Data extracted from a collection:
━━━━━━

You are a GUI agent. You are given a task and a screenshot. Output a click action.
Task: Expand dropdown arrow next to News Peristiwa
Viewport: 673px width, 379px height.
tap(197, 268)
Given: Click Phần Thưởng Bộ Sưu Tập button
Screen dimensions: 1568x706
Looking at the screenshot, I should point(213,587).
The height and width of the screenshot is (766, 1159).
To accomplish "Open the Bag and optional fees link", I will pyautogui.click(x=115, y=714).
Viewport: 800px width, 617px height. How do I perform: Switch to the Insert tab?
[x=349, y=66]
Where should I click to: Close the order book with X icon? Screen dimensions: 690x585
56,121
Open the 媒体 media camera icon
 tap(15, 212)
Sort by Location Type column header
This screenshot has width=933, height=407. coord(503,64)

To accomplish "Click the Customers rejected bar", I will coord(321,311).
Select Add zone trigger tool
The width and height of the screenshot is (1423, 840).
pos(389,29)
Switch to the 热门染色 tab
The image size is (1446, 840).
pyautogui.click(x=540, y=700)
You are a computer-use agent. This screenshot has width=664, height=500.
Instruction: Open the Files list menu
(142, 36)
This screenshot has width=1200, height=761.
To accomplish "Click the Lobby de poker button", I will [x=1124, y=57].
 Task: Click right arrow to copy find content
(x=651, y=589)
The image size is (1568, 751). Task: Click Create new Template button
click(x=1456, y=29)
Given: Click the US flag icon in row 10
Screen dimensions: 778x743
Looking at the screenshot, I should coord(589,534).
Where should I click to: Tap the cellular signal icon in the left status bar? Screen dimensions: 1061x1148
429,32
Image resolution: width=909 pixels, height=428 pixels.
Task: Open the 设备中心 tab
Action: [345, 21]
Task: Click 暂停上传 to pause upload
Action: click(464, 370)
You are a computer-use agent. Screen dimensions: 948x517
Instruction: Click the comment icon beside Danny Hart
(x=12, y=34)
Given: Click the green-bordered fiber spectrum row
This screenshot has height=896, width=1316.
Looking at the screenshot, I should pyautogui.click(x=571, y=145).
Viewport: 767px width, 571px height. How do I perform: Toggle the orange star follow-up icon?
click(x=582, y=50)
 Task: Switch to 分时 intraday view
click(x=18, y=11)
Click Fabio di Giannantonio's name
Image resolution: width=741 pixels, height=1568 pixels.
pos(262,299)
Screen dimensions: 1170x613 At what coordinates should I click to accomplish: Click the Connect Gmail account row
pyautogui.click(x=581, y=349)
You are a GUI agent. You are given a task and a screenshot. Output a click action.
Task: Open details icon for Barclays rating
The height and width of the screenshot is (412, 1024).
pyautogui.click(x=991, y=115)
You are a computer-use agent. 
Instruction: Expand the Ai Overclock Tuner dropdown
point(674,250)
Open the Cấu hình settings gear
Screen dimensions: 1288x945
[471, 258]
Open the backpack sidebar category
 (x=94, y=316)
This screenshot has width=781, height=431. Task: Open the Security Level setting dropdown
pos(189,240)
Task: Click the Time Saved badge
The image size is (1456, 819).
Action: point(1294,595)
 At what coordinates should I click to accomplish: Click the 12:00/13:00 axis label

━━━━━━

◆ **Exercise**: Please copy each line of the entries in which the word "computer" shows up.

◆ **Answer to this problem**:
You are a computer-use agent. This screenshot has width=664, height=500.
You are a computer-use agent. Screen dimensions: 948x517
You are a computer-use agent. 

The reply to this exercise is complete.